After the Ascension, the Apostles of our Lord retreated to a house; they didn’t know for how long they would do so, but they stayed praying. In the end, after ten days, the Holy Spirit came down on them: it was Pentecost.
These moments have a special meaning for Saint Catherine of Siena. The meaning is something that comes back to her; it’s not a one-off interpretation of hers. Around this time last year, I wrote about how, in her Dialogue, she interprets the events Ascension and Pentecost. Actually, in a letter to a Dominican brother, she follows the same theme and pattern.
In that letter, Catherine recalls that there are many of us like or who should become more like
Saint Peter, who before the Passion loved Christ tenderly; but he was not strong, therefore he failed in the time of the Cross: but then, after the coming of the Holy Spirit, he separated him from the love of sweetness, and lost fear, and reached a strong love, and tried in the fire of many tribulations.
What, however, was the method by which this fear of Saint Peter’s was overcome?
Note the way that Peter took, and the other disciples, to gain power to lose their servile fear and love of consolations, and to receive the Holy Spirit, as had been promised them by the Sweet Primal Truth. Therefore says the Scripture [Acts 1:12–14] that they shut them in the house, and stayed there in vigil and continual prayers; they stayed ten days, and then came the Holy Spirit.

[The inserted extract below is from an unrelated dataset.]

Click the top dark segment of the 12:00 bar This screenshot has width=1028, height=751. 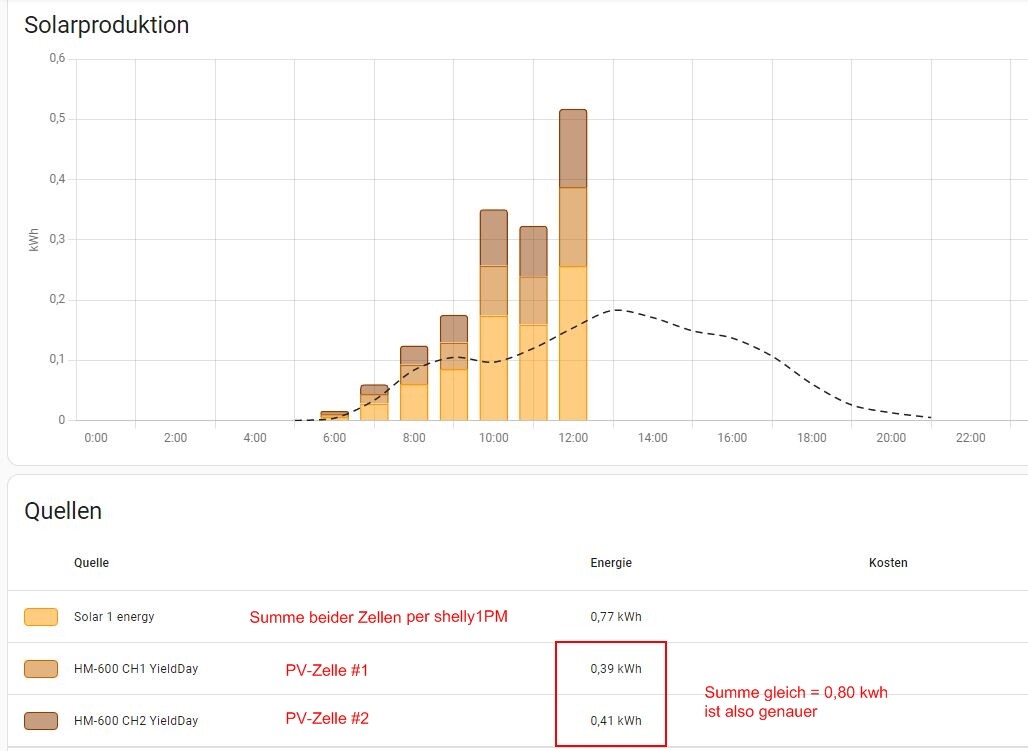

When came the Holy Spirit, “suddenly through love they lost their fear “. Gone goes the servile fear that coexists with our love of God! Only love, with a holy fear seeking no consolation or benefit, remains. And Catherine is very clear: yes, this is what happened to the disciples; it is also what should happen to us.
The way to arrive at perfection is that of the disciples… That is, as Peter and the others shut themselves into the house [after the Ascension], so those have done and should do who have attained the love of the Father, who are sons. Those who wish to reach this state should enter the house, and shut themselves in; that is, the house of the knowledge of themselves, which is the cell that the soul should inhabit.

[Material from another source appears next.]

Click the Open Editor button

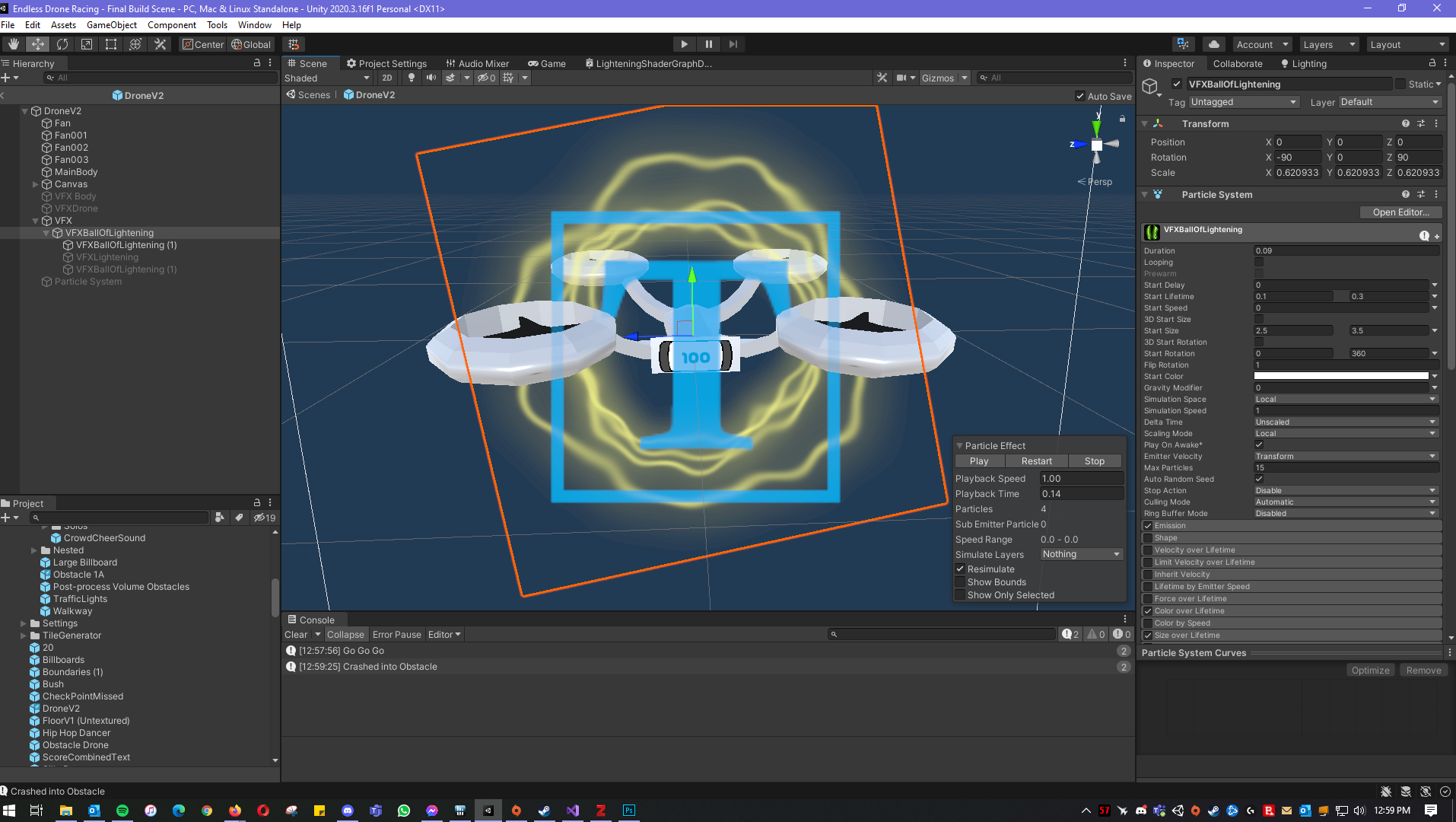click(1400, 212)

It is by retreating into the house and progress in the spiritual life can be made. Why? It isn’t simply that we will know ourselves. It’s not a “self help” only. It’s about God:
Within this cell another cell is found, that of the knowledge of the goodness of God in Himself. So from knowledge of self the soul draws true humility, with holy hatred of the wrong it has done to its Creator, and by this it attains to true and holy patience. And from the knowledge of God, which it finds in itself, it wins the virtue of most ardent charity: whence it draws holy and loving desires.
And why retreat? Why a bit of “being kept apart”? Well, holiness is “kept apart”; that’s where the idea comes from. Saint John of Ávila has a similar view when he says, in an analogous spirit to Catherine’s,
The Paraclete who will visit us is so holy that He would not come even to the disciples until our Lord’s Body was taken from their sight, to show how utterly empty must be the temple in which He dwells.
The emptiness is what God will fill. Even any clingy dependence on the physical, sensible, tangible, easily consoling presence of Christ must be removed, if we are to be totally taken up in a Pentecost of sorts. When that consolation is taken away and a dryness enters, that hole – carved out by a divine Love that is careful, eternal, and providential – can be filled with the wine of the Spirit.
Retreating to the house, to the cell in our heart, is how progress can be made. Of course, for Catherine herself, the physical retreat to a house took place to such an extent that she lived as a recluse until she emerged to a truly action-filled, apostolic life. But individual stories vary, as Catherine herself was fond of insisting, due to God’s love of making a variety of flowers, weak and strong, large and small, different colours, to please him greatly together and each (this expression is not original to Thérèse, nor is she even the first Doctor of the Church to love it and repeat it often; that honour goes back at least as far as Saint Catherine). Some of us retreat greatly in physical terms, while others do not. But the important thing is the retreat in its spiritual nugget: the killing of self-will, the discovery of self-knowledge in both corporal and spiritual matters, prayer becoming ever more continual, and the deepening of the love of God. Or, as Saint John of the Cross would later say, the important thing is the dark night which leads into the fulfilling of God’s will.